§ **Поставленные задачи**
**1.** Чем, согласно тексту для чтения, Михин отвечал на предложения немцев сдаться?
**2.** Пожалуйста, приведите фрагмент текста для чтения, начиная со слов «Михин приказал спасаться, кто» и заканчивая словами «на его ногу.», и замените в нем «штыком» на «ножом».

§ **Текст для чтения**
::::::

Примерно в 16:00 разведка донесла ему, что немцы их преследуют. Минут через двадцать они уже были полностью окружены. Михин приказал окопаться и держать оборону. Подсчитали потери: одного взяли в плен, двое погибли, восемь человек были ранены.
Немцы в лес не пошли, они, видимо, боялись. Но лес ужасно простреливался из минометов и автоматов, изредка (немцы) бросали гранаты. Михина называли по фамилии, предлагали сдаться, сложить оружие. Обещали спасти жизнь и создать хорошие условия. Он на это отвечал выстрелами. Картина была непривлекательная. К вечеру, то есть до часов 17—18, он решил прорываться из этого окружения, потому что другого выхода не было. Они с боем бросились из леса в кукурузу. Здесь они почти были пойманы.
Михин приказал спасаться, кто как может. Сбор с северной стороны опушки, от них в шести-семи километрах. Таким образом, они разошлись на мелкие группы. Немцы стали прочесывать кукурузу, пшеницу и копны, поэтому они уже прекратили сопротивление. И вот ужасный случай. Михина, наверное, заметили, что он мелькнул в стоге. Кто-то проколол штыком через копну. Ему немного задело голову. Он не успел опомниться, как около стога остановился мотоцикл, видимо, у него что-то сломалось, и он слышал, как гремят ключами. Копался он (немец) минут 10—15, потом подошел к нему и сел как раз на его ногу.
Слышит: закурил. Затем встал и начал кричать «Ком-мир». Михин сразу понял, что эта сволочь почувствовала его ногу и зовет помощь, чтобы его забрать. Михин приготовил пистолет и решил последнюю пулю оставить для себя, но в руки этим заклятым врагам не даться. Прокопал дверцы, наблюдает, едет автомашина с группой автоматчиков. Подъехали, он (немец) в чем-то нашел общий язык с ними, погрузили мотоцикл и поехали. Вот уж тут Михин вздохнул. Мгновенно мелькнула мысль: значит, он будет жить, а жить так хочется.
Наступила темнота. Михин вылез из копны, пошел к опушке, куда приказывал всем собраться. Когда он пришел и увидел большинство своих людей, то невольно заплакал. Друзья его также плакали и вместе с тем радовались, что они снова вместе. В этот день у них убили еще два человека и шесть человек ранили. Ночью он сделал сбор и пришел к выводу, что днем им дальше идти невозможно. Надо пробиваться только ночью, а днем на рассвете останавливаться в удобных местах, прятаться до следующей ночи. Роты он ликвидировал, потому что людей значительно стало меньше.

::::::

§ **Исходные данные**
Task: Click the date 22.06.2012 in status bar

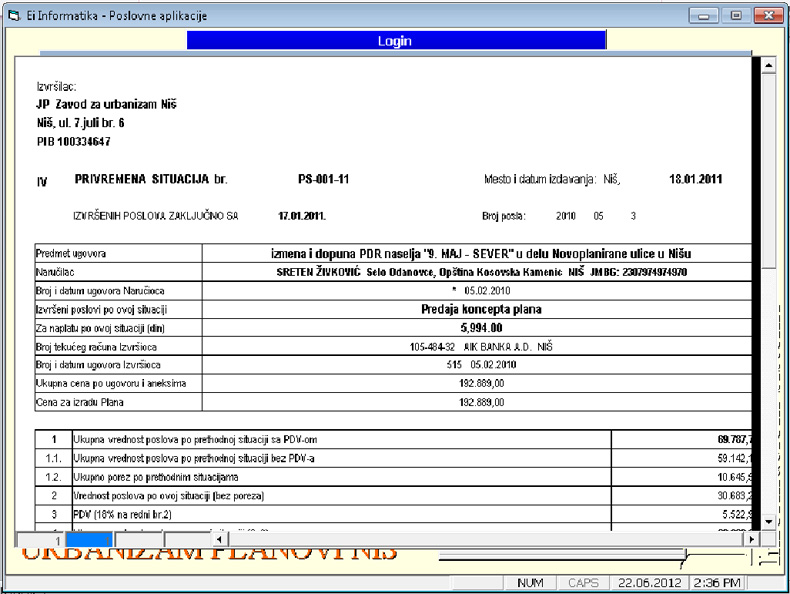Action: click(647, 582)
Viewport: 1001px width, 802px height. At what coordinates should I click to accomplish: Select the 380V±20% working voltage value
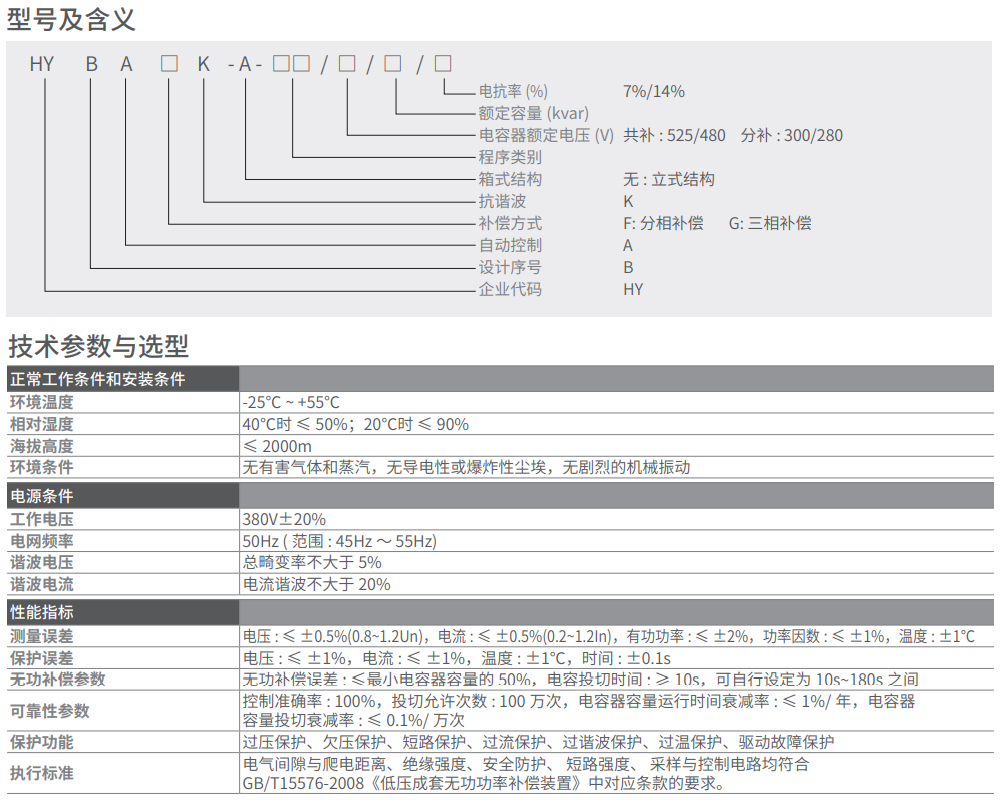(284, 519)
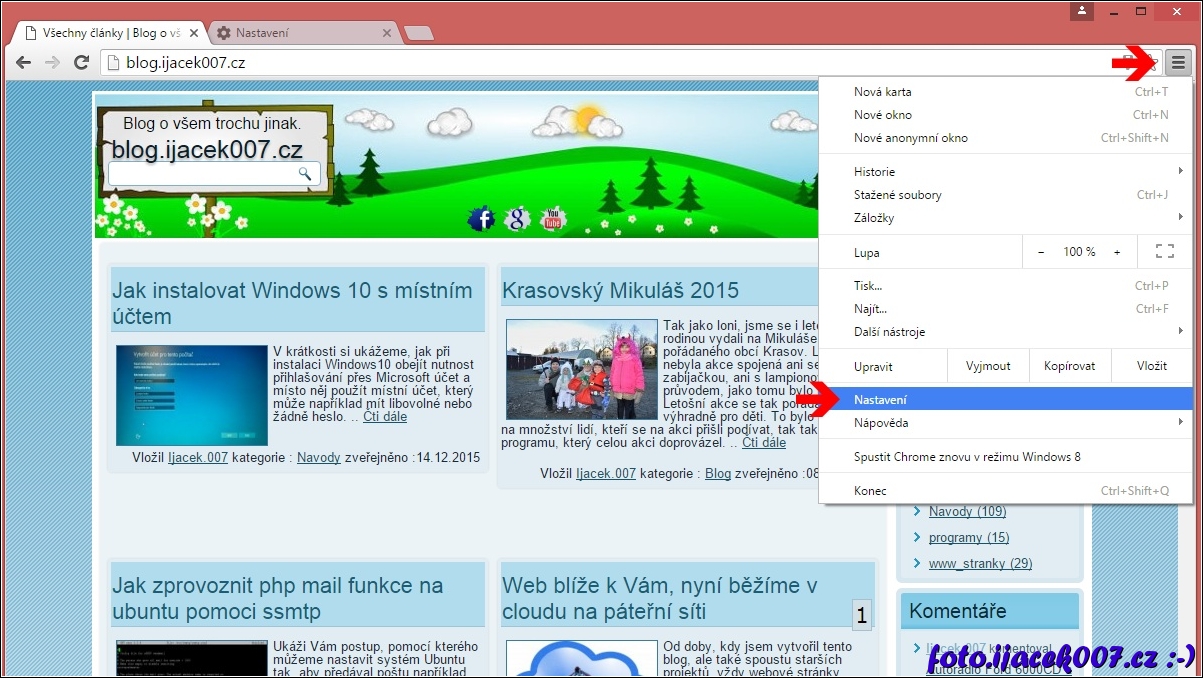
Task: Increase zoom with the plus button
Action: pyautogui.click(x=1117, y=252)
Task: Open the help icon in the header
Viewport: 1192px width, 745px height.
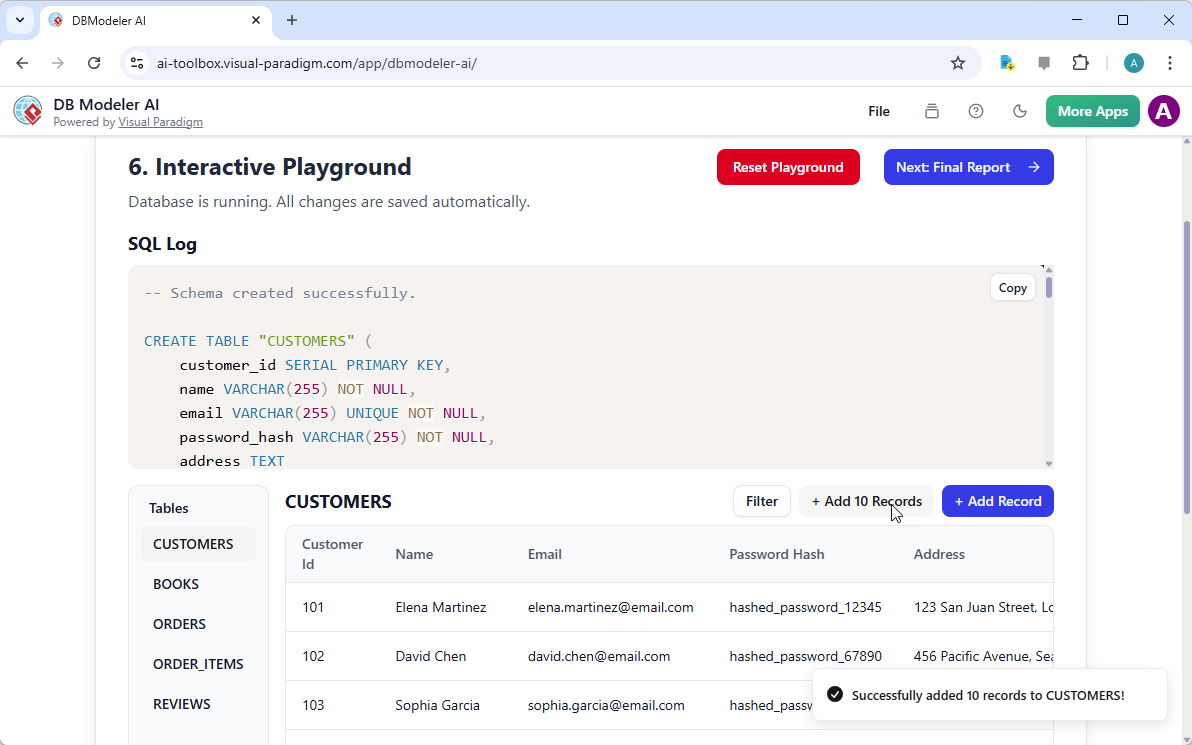Action: 976,111
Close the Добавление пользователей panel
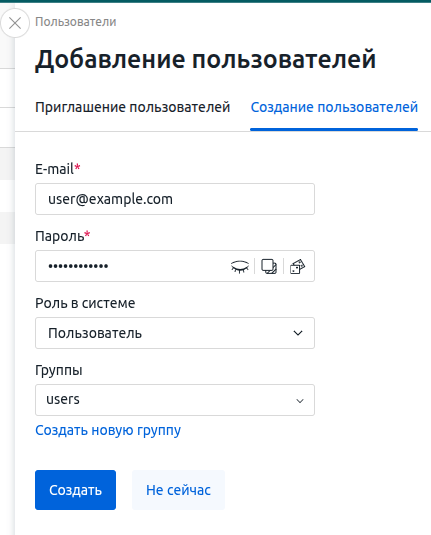Viewport: 431px width, 535px height. tap(15, 23)
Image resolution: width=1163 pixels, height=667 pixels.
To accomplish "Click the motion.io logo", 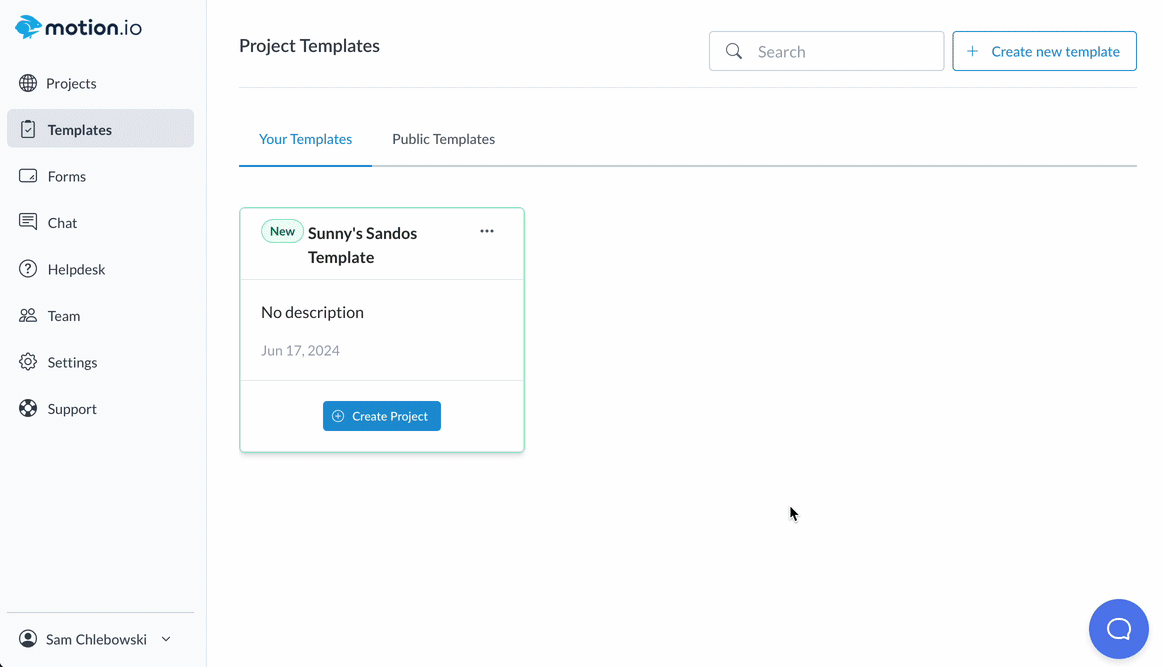I will (78, 27).
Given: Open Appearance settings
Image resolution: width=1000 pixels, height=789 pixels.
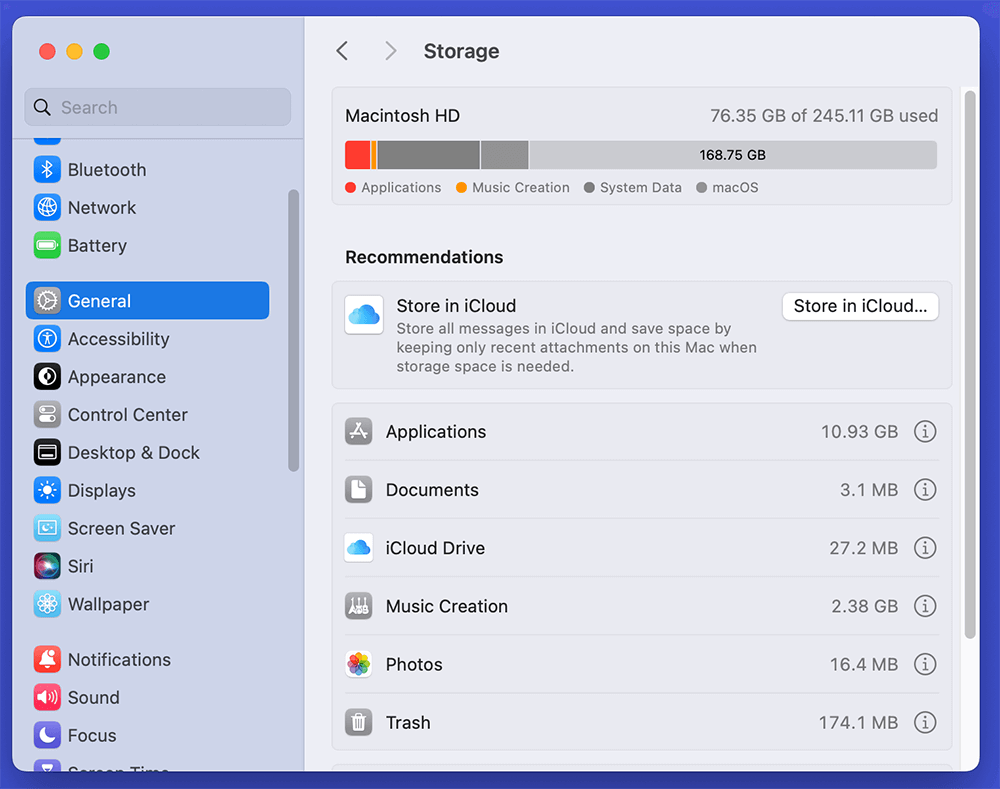Looking at the screenshot, I should click(x=113, y=377).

::::::

§ **Итоговые результаты**
**1.** Выстрелами.

**2.**
Михин приказал спасаться, кто как может. Сбор с северной стороны опушки, от них в шести-семи километрах. Таким образом, они разошлись на мелкие группы. Немцы стали прочесывать кукурузу, пшеницу и копны, поэтому они уже прекратили сопротивление. И вот ужасный случай. Михина, наверное, заметили, что он мелькнул в стоге. Кто-то проколол ножом через копну. Ему немного задело голову. Он не успел опомниться, как около стога остановился мотоцикл, видимо, у него что-то сломалось, и он слышал, как гремят ключами. Копался он (немец) минут 10—15, потом подошел к нему и сел как раз на его ногу.